§ Tekstblok

Technologie

Hoe maken we datacenters tegelijk groter en zuiniger?

Ons internetgebruik steunt fundamenteel op datacenters. Tegen 2030 kunnen ze instaan voor een vijfde van ons elektriciteitsverbruik. Onderzoekers en bedrijven zoeken naar technieken om ze energie-efficiënter te maken.

Dit is een artikel van:
Eos Wetenschap

De coronapandemie deed ons internetgebruik de hoogte ingaan. We surften op het internet, deden videocalls, streamden films en speelden online games. Op zaterdag 21 maart, het eerste weekend van de eerste lockdown, stelde Telenet vast dat we op het vaste internetnetwerk 2,6 terabytes per seconde downloadden. Daarmee was een nieuw record gevestigd, en het lag meteen 30 procent hoger dan het vorige. 

Al die diensten opereren via datacenters: grote loodsen vol met servers waarop allerhande online applicaties draaien. Die fysieke laag van het internet verbruikt enorm veel energie. Hoeveel precies is niet helemaal duidelijk – schattingen lopen erg uit elkaar. Een recente studie gepubliceerd in het tijdschrift Science stelt dat datacenters 1 procent van de globale vraag naar elektriciteit opnemen. Een onderzoeker werkzaam bij telecombedrijf Huawei vond dan weer dat IT een even grote voetafdruk heeft als de luchtvaartindustrie, en dat het tegen 2030 liefst 20 procent van ons elektriciteitsverbruik zou opnemen.

De bedrijven die deze datacenters uitbaten, voeren een race tegen de klok om hun locaties energie-efficiënt te maken. Microsoft testte recent nog een onderzees datacenter voor de kust van de Schotse Orkney-eilanden, en ook in België vinden experimenten plaats. 

Koeling als energieslurper

Verreweg het grootste datacenter van België vinden we in Wallonië. In het Henegouwse Saint-Ghislain bezit Google een complex dat zich over 100 hectare uitstrekt. ‘Bijna al onze applicaties draaien we van hieruit,’ stelt site operations manager Frederic Descamps, ‘van Google Streetview en Maps tot YouTube en uiteraard de zoekmachine zelf.’ 

Veel energie die het Google-datacenter in Saint-Ghislain verbruikt, gaat naar de koeling van de servers. Die warmen op, en hun temperatuur moet onder controle blijven. ‘Maar we hebben het geluk dat we hier een mild klimaat hebben’, stelt Descamps. ‘We kunnen de servers koelen met waterverdamping. Dat doen we door water langs te servers te laten lopen. Het water neemt de warmte op en gaat naar een koeltoren, waar het in de lucht gesproeid wordt. Het afgekoelde water stroomt naar beneden in de toren, zodat het opnieuw langs de servers kan gaan.’ 

Die methode blijkt efficiënter dan de luchtkoeling die datacenters gewoonlijk hanteren, vergelijkbaar met een airconditioningsysteem. De efficiëntie wordt gemeten met de zogeheten PUE-ratio, kort voor Power Usage Effectiveness. Dat is de verhouding tussen de totale energieconsumptie van een datacenter en de energie die nodig is om de servers aan te drijven. ‘Die verhouding moet zo laag mogelijk blijven’, zegt Descamps. ‘Je wil zo weinig mogelijk energie verbruiken bovenop wat specifiek nodig is voor de servers.’ 

In Saint-Ghislain haalt Google volgens Descamps een jaarlijks PUE-gemiddelde van 1,08. Als het datacenter dan bijvoorbeeld 100 megawattuur zou verbruiken om servers aan te drijven, dan zou het nog eens 8 megawattuur verbruiken voor zaken als koeling. Dat cijfer wijst op een vrij goede efficiëntie: marktonderzoeksbedrijf Uptime Institute vond dat de gemiddelde PUE dit jaar wereldwijd 1,58 was. Heel wat van die datacenters zijn weliswaar kleiner en investeren minder in energie-efficiënte.

§ Getoonde gegevens
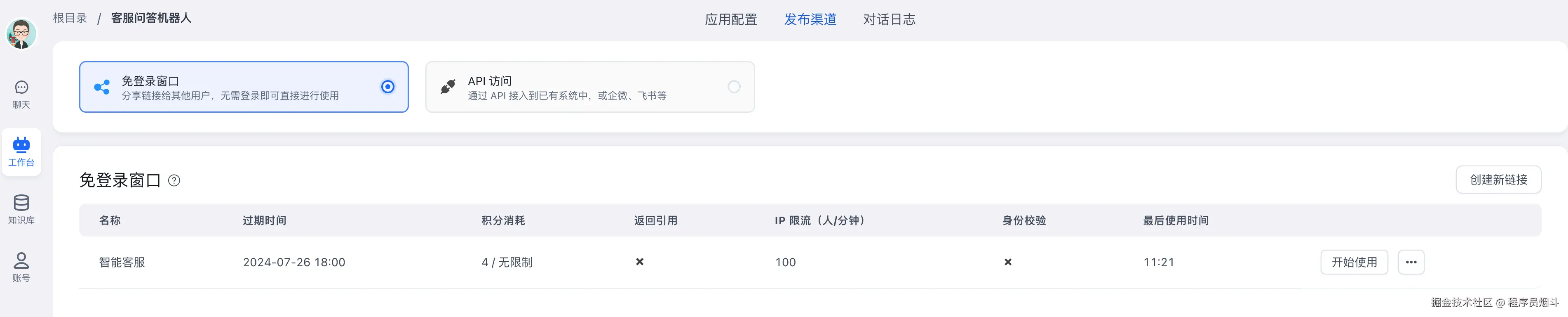Click the user avatar picture
The image size is (1568, 317).
tap(21, 33)
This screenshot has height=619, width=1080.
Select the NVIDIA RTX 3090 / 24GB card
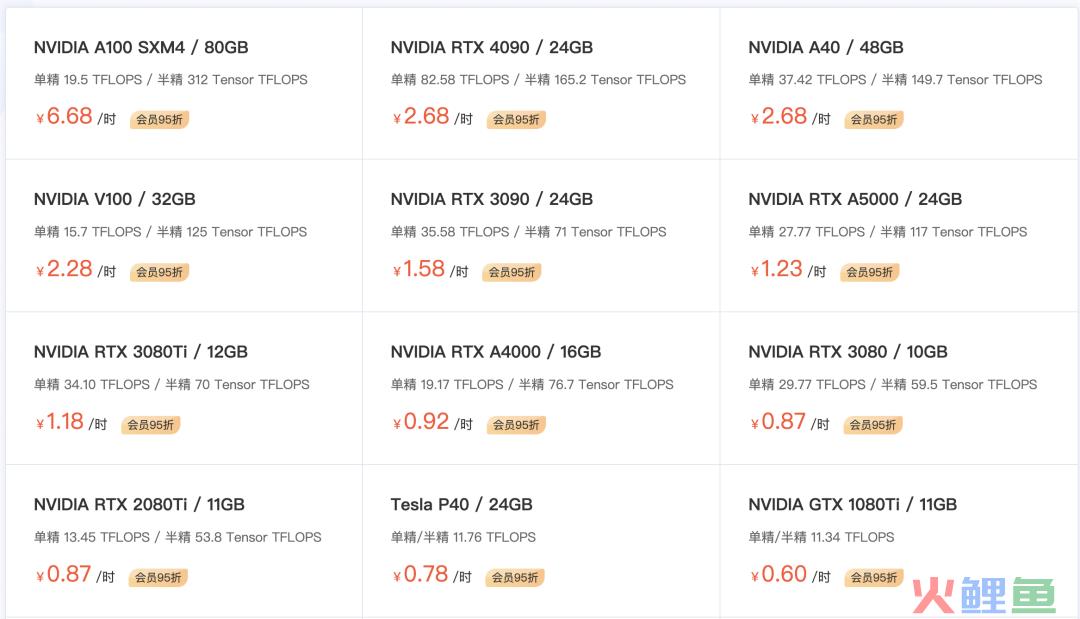pyautogui.click(x=541, y=235)
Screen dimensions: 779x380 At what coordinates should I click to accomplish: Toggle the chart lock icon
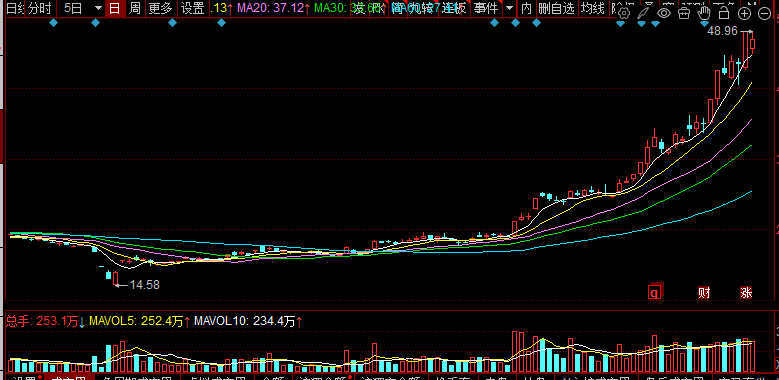tap(724, 13)
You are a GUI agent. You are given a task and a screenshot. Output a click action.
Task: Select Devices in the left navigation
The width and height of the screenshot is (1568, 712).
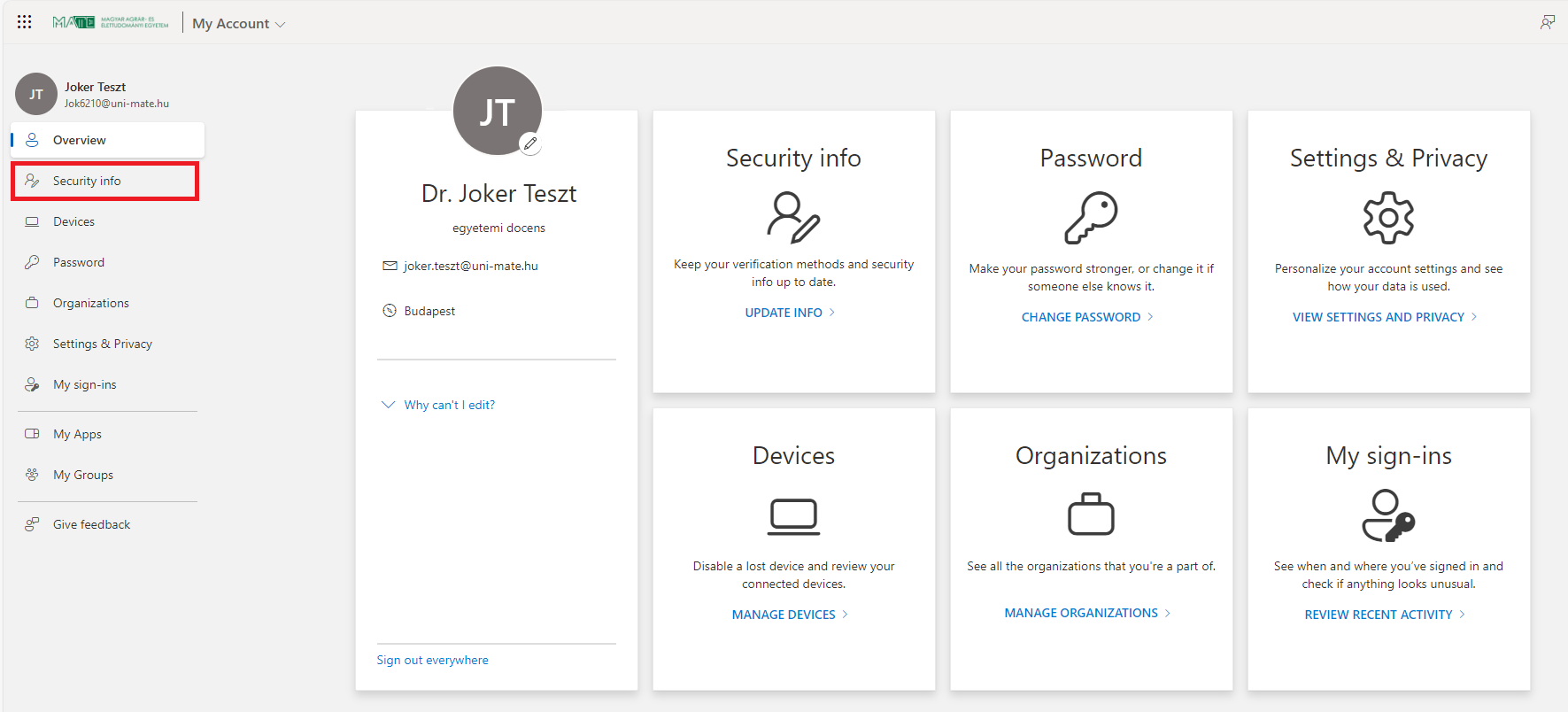(x=73, y=221)
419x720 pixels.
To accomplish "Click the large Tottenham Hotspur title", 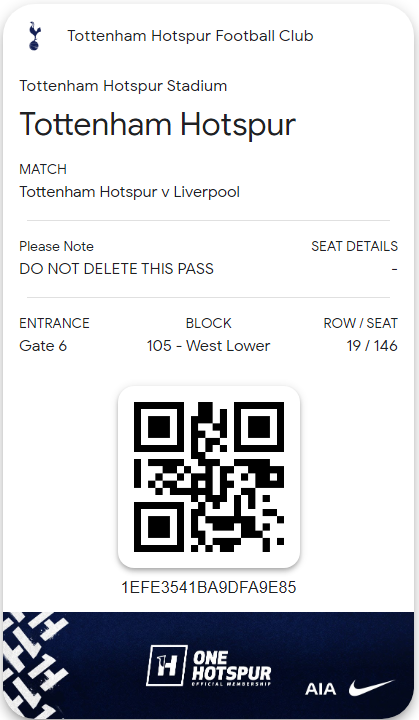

§ Opdrachtomschrijving
Beoordeel per bewering of ze overeenstemt met de tekst over datacenters: antwoord met ja of nee en citeer letterlijk de woorden uit de tekst die de doorslag geven.
1. Het complex van Google in Saint-Ghislain strekt zich uit over 100 hectare.
2. Volgens Uptime Institute bedroeg de gemiddelde PUE dit jaar wereldwijd 1,08.
3. Het downloadrecord dat Telenet op 21 maart vaststelde, lag 30 procent hoger dan het vorige record.

§ Resultaat opdracht
1. Ja: "In het Henegouwse Saint-Ghislain bezit Google een complex dat zich over 100 hectare uitstrekt."
2. Nee: "marktonderzoeksbedrijf Uptime Institute vond dat de gemiddelde PUE dit jaar wereldwijd 1,58 was."
3. Ja: "Daarmee was een nieuw record gevestigd, en het lag meteen 30 procent hoger dan het vorige."